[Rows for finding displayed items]
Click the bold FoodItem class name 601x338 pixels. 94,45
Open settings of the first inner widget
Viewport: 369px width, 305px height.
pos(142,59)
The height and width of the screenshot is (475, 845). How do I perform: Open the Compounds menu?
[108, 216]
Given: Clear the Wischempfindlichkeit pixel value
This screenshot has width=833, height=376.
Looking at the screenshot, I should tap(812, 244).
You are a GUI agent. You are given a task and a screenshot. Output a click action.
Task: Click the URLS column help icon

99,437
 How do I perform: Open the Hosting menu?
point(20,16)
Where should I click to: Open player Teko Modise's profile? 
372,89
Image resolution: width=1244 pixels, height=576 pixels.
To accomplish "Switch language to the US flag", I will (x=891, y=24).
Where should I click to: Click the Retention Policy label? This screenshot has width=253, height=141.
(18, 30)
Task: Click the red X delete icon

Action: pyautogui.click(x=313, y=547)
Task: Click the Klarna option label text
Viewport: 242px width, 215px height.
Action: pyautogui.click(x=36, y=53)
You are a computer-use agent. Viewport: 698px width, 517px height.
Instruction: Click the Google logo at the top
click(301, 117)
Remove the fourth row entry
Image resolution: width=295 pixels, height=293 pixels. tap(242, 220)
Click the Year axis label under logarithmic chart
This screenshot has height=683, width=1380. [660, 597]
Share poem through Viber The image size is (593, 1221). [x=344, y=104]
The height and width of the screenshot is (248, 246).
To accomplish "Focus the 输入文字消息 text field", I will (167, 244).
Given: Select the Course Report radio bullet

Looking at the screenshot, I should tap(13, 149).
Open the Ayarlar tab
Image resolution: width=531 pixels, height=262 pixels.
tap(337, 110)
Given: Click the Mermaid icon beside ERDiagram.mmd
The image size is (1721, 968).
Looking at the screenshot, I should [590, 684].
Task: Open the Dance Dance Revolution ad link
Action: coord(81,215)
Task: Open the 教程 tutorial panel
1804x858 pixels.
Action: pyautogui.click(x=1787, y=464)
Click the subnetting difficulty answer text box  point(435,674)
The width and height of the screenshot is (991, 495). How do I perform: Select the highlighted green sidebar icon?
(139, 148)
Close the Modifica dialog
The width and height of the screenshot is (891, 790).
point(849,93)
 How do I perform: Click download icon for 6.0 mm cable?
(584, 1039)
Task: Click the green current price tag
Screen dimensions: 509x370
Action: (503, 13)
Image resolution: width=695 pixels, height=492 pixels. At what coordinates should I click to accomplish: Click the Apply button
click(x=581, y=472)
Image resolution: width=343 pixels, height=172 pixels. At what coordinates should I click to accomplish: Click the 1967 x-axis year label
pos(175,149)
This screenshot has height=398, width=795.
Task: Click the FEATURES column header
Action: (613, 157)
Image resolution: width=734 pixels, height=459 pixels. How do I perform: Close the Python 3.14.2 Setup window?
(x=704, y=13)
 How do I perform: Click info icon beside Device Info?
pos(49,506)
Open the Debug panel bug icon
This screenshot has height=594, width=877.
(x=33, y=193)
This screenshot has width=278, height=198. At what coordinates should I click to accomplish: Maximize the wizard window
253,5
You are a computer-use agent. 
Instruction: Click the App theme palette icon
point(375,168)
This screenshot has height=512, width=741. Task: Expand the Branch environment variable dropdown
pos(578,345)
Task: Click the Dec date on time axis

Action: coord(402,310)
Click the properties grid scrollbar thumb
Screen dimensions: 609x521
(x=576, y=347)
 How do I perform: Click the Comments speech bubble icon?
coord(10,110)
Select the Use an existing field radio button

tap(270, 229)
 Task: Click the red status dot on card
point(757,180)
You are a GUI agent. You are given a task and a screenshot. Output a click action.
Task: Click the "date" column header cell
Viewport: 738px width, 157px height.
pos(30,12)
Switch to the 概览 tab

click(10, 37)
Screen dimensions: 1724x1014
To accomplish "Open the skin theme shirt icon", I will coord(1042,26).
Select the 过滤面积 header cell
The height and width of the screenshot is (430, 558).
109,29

● Problem statement:
Please write out these rows again, swapping "Viewport" for "Display area" and leaving everything else unchanged.

● Result of the exercise:
Click the bold FoodItem class name 601x338 pixels. 94,45
Open settings of the first inner widget
Display area: 369px width, 305px height.
pos(142,59)
The height and width of the screenshot is (475, 845). How do I perform: Open the Compounds menu?
[108, 216]
Given: Clear the Wischempfindlichkeit pixel value
This screenshot has width=833, height=376.
Looking at the screenshot, I should tap(812, 244).
You are a GUI agent. You are given a task and a screenshot. Output a click action.
Task: Click the URLS column help icon

99,437
 How do I perform: Open the Hosting menu?
point(20,16)
Where should I click to: Open player Teko Modise's profile? 
372,89
Image resolution: width=1244 pixels, height=576 pixels.
To accomplish "Switch language to the US flag", I will (x=891, y=24).
Where should I click to: Click the Retention Policy label? This screenshot has width=253, height=141.
(18, 30)
Task: Click the red X delete icon

Action: pyautogui.click(x=313, y=547)
Task: Click the Klarna option label text
Display area: 242px width, 215px height.
Action: pyautogui.click(x=36, y=53)
You are a computer-use agent. Display area: 698px width, 517px height.
Instruction: Click the Google logo at the top
click(301, 117)
Remove the fourth row entry
Image resolution: width=295 pixels, height=293 pixels. tap(242, 220)
Click the Year axis label under logarithmic chart
This screenshot has height=683, width=1380. [660, 597]
Share poem through Viber The image size is (593, 1221). [x=344, y=104]
The height and width of the screenshot is (248, 246).
To accomplish "Focus the 输入文字消息 text field", I will (167, 244).
Given: Select the Course Report radio bullet

Looking at the screenshot, I should tap(13, 149).
Open the Ayarlar tab
Image resolution: width=531 pixels, height=262 pixels.
tap(337, 110)
Given: Click the Mermaid icon beside ERDiagram.mmd
The image size is (1721, 968).
Looking at the screenshot, I should [590, 684].
Task: Open the Dance Dance Revolution ad link
Action: coord(81,215)
Task: Open the 教程 tutorial panel
1804x858 pixels.
Action: pyautogui.click(x=1787, y=464)
Click the subnetting difficulty answer text box  point(435,674)
The width and height of the screenshot is (991, 495). How do I perform: Select the highlighted green sidebar icon?
(139, 148)
Close the Modifica dialog
The width and height of the screenshot is (891, 790).
point(849,93)
 How do I perform: Click download icon for 6.0 mm cable?
(584, 1039)
Task: Click the green current price tag
Screen dimensions: 509x370
Action: (503, 13)
Image resolution: width=695 pixels, height=492 pixels. At what coordinates should I click to accomplish: Click the Apply button
click(x=581, y=472)
Image resolution: width=343 pixels, height=172 pixels. At what coordinates should I click to accomplish: Click the 1967 x-axis year label
pos(175,149)
This screenshot has height=398, width=795.
Task: Click the FEATURES column header
Action: (613, 157)
Image resolution: width=734 pixels, height=459 pixels. How do I perform: Close the Python 3.14.2 Setup window?
(x=704, y=13)
 How do I perform: Click info icon beside Device Info?
pos(49,506)
Open the Debug panel bug icon
This screenshot has height=594, width=877.
(x=33, y=193)
This screenshot has width=278, height=198. At what coordinates should I click to accomplish: Maximize the wizard window
253,5
You are a computer-use agent. 
Instruction: Click the App theme palette icon
point(375,168)
This screenshot has height=512, width=741. Task: Expand the Branch environment variable dropdown
pos(578,345)
Task: Click the Dec date on time axis

Action: coord(402,310)
Click the properties grid scrollbar thumb
Screen dimensions: 609x521
(x=576, y=347)
 How do I perform: Click the Comments speech bubble icon?
coord(10,110)
Select the Use an existing field radio button

tap(270, 229)
 Task: Click the red status dot on card
point(757,180)
You are a GUI agent. You are given a task and a screenshot. Output a click action.
Task: Click the "date" column header cell
Display area: 738px width, 157px height.
pos(30,12)
Switch to the 概览 tab

click(10, 37)
Screen dimensions: 1724x1014
To accomplish "Open the skin theme shirt icon", I will coord(1042,26).
Select the 过滤面积 header cell
The height and width of the screenshot is (430, 558).
109,29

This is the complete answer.